> [TEXT BLOCK]
________________________________________

Remarkably, Solan used the film’s screenplay only as a guide for what he intended to capture on film, allowing his actors the freedom to improvise. This was a departure for Slovak cinema and ensured he captured spontaneous reactions from performers who were confronted by unexpected dialogue and situations. His experiment also saw him employing several cameras during filming which meant that none of the actors could be sure what angle they were being filmed from or if they were even in shot. The decision to film in such a manner not only adds spice to the encounters between each character and the ensuing rivalries – specifically between Kvetinka and Baláz – it also helps to create an authentic atmosphere to the comings and goings of the club itself, ensuring that the audience is left with the feeling that they too are in the thick of the action, seated in the bar, eavesdropping and observing the characters. The way Solan frames the film too, commencing with the club’s preparations for opening and concluding with it closing for the night, is interesting too. Both scenes feature a man in dark glasses attempting to gain entry to the club, only to be turned away because it is too early/too late. He even reappears midway through the film, only to be shown the door again because the club is full – a coachload of traditionally dressed Czech villagers have arrived to witness the club goers and their modern ways, specifically dancing (speaking of dancing, the club employs entertainment in the shape of a troupe of scantily clad and somewhat acrobatic dancing girls who appear at intervals and suggest a kind of hankering for the perceived decadency of the West) as if the clubgoers are animals in a zoo. This scene is a strange one and not necessarily explained; why are the villagers of the mountainous region just turning up to observe for a few minutes anyway? I’m left to wonder if Solan, in planting these peripheral observers into the mix, was suggesting that they were the avatars of the audience, with the man in the shades somehow representing them taking their seat at the start of the film and their leave at its finale.

As is often the case with Czech productions from this era it seems like the phase of ‘Normalisation’ that was enforced after the Soviet invasion of 1968 ensured that Before Tonight is Over faded from view and into obscurity. But like the work of his contemporaries, rediscovery beckons in the shape of this release from Second Run, and I urge fans of Czech New Wave to seize the opportunity. Once again the distributor excels themselves with a package that includes a new HD transfer of the Slovak Film Institute’s own 2K restoration of the print, a documentary discussing the film and the overall contribution Solan made to Czech cinema, and two short films; High Tatras from 1969 and Operation BL from a decade earlier.

________________________________________

> [DATA LINES]
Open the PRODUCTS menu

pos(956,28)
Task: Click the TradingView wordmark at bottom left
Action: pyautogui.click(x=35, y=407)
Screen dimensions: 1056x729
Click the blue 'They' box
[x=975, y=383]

________________________________________

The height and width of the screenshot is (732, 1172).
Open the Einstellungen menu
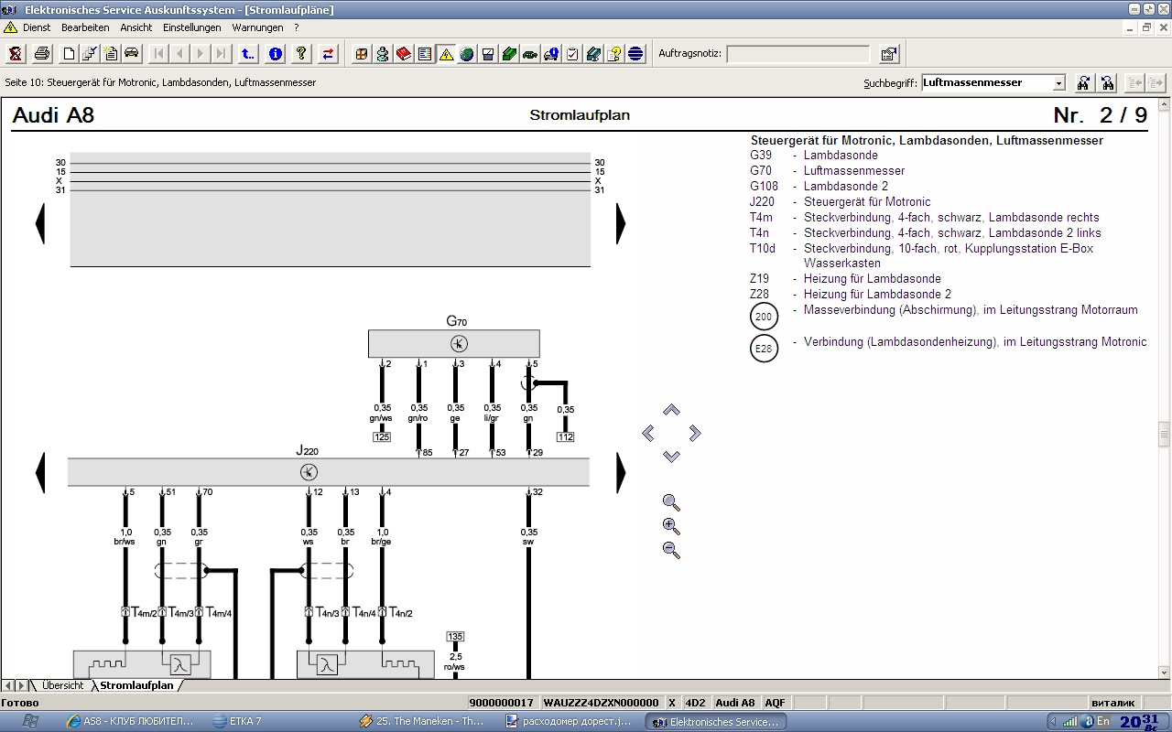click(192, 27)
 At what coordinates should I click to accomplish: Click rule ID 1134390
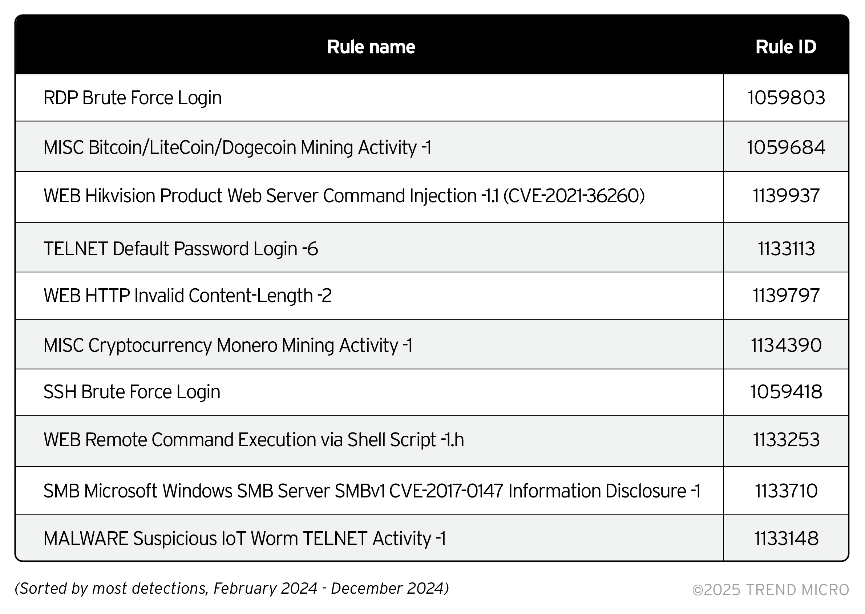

________________________________________

> [REQUIRED TASK]
List every item the review of Before Tonight is Over above says is included in the Second Run release.

> [EXPECTED ANSWER]
- A new HD transfer of the Slovak Film Institute's own 2K restoration of the print
- A documentary discussing the film and Solan's overall contribution to Czech cinema
- The short film High Tatras (1969)
- The short film Operation BL (from a decade earlier)